◆ STATED GOAL ◆
Copy out all of the rows below, replacing "Screen dimensions" with "Display dimensions" each time it appears and keeping every other character the same.

◆ STORED DATA ◆
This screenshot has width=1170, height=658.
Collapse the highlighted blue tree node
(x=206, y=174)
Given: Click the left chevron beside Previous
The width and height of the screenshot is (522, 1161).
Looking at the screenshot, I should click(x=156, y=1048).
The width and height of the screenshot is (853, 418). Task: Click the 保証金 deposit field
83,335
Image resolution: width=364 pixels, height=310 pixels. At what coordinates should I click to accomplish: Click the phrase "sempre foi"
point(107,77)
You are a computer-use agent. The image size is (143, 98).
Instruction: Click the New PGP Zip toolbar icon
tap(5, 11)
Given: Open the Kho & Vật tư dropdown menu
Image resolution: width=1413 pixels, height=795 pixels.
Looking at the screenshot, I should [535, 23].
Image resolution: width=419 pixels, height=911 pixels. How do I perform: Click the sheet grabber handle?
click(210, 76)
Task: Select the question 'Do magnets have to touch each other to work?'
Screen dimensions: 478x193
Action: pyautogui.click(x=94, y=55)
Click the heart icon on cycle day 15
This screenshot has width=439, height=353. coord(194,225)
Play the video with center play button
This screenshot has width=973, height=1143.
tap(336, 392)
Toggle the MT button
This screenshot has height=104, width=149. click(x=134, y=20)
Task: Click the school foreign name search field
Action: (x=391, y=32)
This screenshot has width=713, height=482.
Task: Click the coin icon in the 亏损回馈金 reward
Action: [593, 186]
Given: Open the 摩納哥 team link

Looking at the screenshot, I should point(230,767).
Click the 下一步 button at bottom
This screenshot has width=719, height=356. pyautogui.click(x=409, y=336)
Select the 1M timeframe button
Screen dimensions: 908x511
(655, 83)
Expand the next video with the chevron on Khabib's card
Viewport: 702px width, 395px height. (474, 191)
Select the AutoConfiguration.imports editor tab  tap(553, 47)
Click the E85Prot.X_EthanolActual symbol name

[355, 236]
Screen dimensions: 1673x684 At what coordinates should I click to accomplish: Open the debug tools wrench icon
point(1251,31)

◆ EXPECTED ANSWER ◆
This screenshot has width=1170, height=658.
Collapse the highlighted blue tree node
(x=206, y=174)
Given: Click the left chevron beside Previous
The width and height of the screenshot is (522, 1161).
Looking at the screenshot, I should click(x=156, y=1048).
The width and height of the screenshot is (853, 418). Task: Click the 保証金 deposit field
83,335
Image resolution: width=364 pixels, height=310 pixels. At what coordinates should I click to accomplish: Click the phrase "sempre foi"
point(107,77)
You are a computer-use agent. The image size is (143, 98).
Instruction: Click the New PGP Zip toolbar icon
tap(5, 11)
Given: Open the Kho & Vật tư dropdown menu
Image resolution: width=1413 pixels, height=795 pixels.
Looking at the screenshot, I should [535, 23].
Image resolution: width=419 pixels, height=911 pixels. How do I perform: Click the sheet grabber handle?
click(210, 76)
Task: Select the question 'Do magnets have to touch each other to work?'
Display dimensions: 478x193
Action: pyautogui.click(x=94, y=55)
Click the heart icon on cycle day 15
This screenshot has width=439, height=353. coord(194,225)
Play the video with center play button
This screenshot has width=973, height=1143.
tap(336, 392)
Toggle the MT button
This screenshot has height=104, width=149. click(x=134, y=20)
Task: Click the school foreign name search field
Action: (x=391, y=32)
This screenshot has width=713, height=482.
Task: Click the coin icon in the 亏损回馈金 reward
Action: [593, 186]
Given: Open the 摩納哥 team link

Looking at the screenshot, I should point(230,767).
Click the 下一步 button at bottom
This screenshot has width=719, height=356. pyautogui.click(x=409, y=336)
Select the 1M timeframe button
Display dimensions: 908x511
(655, 83)
Expand the next video with the chevron on Khabib's card
Viewport: 702px width, 395px height. (474, 191)
Select the AutoConfiguration.imports editor tab  tap(553, 47)
Click the E85Prot.X_EthanolActual symbol name

[355, 236]
Display dimensions: 1673x684 At what coordinates should I click to accomplish: Open the debug tools wrench icon
point(1251,31)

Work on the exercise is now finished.